Patrick Guerriero begins his mornings by reading the latest batch of e-mail, which his staff dutifully prints out and puts on his desk. He does it to steel himself against the attacks from all of those who do not understand the concept of gay Republicanism. He showed me a folder stuffed with this correspondence, a sort of greatest-hits collection. One e-mail message reads: ''Do you know any blacks who are members of the K.K.K.? Any Jews who supported the Nazis?'' As it turns out, this is a common theme. Another note concludes: ''Go black Klan members. Go Jewish Nazis. Go Gay Republicans.'' A third message says: ''I don't understand how a gay organization can continue to support a party that constantly demeans them. Please explain.''

Guerriero isn't leaving the party. He couldn't. The Log Cabin Republicans, as the name suggests, don't support Democrats. But their money and effort, this election season, will be directed inward -- toward fighting for the direction of their own party. Instead of working for Bush, they will devote themselves to fighting the amendment, which must win a two-thirds majority in the House and Senate and then be ratified by three-quarters of the states.

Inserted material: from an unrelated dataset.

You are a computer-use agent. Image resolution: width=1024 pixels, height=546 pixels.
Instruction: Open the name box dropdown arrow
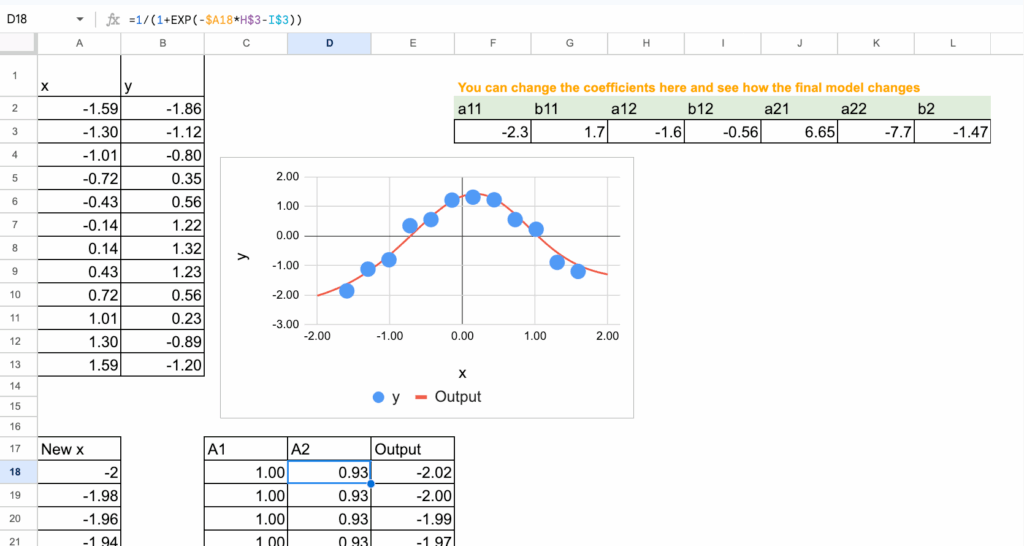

It is considered a long shot to even get out of Congress, largely because it would need some significant support from Democrats. (And near unanimous support from Republicans, which isn't assured, either.) But Log Cabin is taking no chances. If the president backed the measure to placate the party's religious and social conservatives, then the Log Cabin Republicans want to move the party back to what it considers its true libertarian roots.

They thought they had an ally in George Bush and seem to want to hang on to that notion. Guerriero, Catania and several others made a point of telling me that the president, in his terse, five-minute remarks backing the amendment, ''didn't look comfortable'' -- as if someone had put him up to it or he didn't believe his own words. But they are politically savvy. They know enough to understand that a calculation was made, and they were judged to be politically expendable. They just think that calculation was wrong. ''You don't win elections by losing votes,'' Guerriero said. He says he believes there are more votes to be lost from the one million gay men and women who cast ballots for Bush in 2000 -- and from the moderate swing voters who may no longer believe him to be a ''compassionate conservative'' -- than there are votes to be won by ''energizing'' the base, the party's most conservative wing. (He has also seen poll numbers that show attitudes on gay marriage are generational -- younger voters are much more comfortable with it -- and argues that the party is on the wrong side of the future.)

While Log Cabin is not actively working against Bush, it is doing the next best thing: running commercials in seven swing states opposing the federal marriage amendment. The organization has raised more than $750,000 to produce and show the message, much of it from wealthy donors around the nation, and expects ultimately to exceed $1 million. The 30-second spots consist almost entirely of footage of Vice President Dick Cheney (whose daughter Mary is openly gay) during the 2000 campaign, speaking in opposition to federal regulation of marriage laws. ''The fact of the matter is we live in a free society and freedom means freedom for everybody,'' Cheney says. ''We don't get to choose -- and shouldn't be able to choose -- and say, 'You get to live free but you don't.' People should be free to enter into any kind of relationship they want to enter into.'' Cheney never says that gay Americans should have the right to marry. Nor does the commercial, which as it ends flashes these two phrases on the screen: ''States can choose for themselves'' and ''Don't amend the Constitution.''

The Log Cabin Republicans are experienced political operatives, sharp and smart. They favor gay marriage and want all the rights that marriage confers -- survivors' benefits, hospital visits, the right as a couple to adopt children. But they are not seeking a big victory where none are possible. For now, they just want the status quo: keep the Constitution as it is. Let the states decide and, essentially, leave us alone. Those are good old conservative themes in the tradition of Goldwater and Reagan -- and what could be more Republican than that?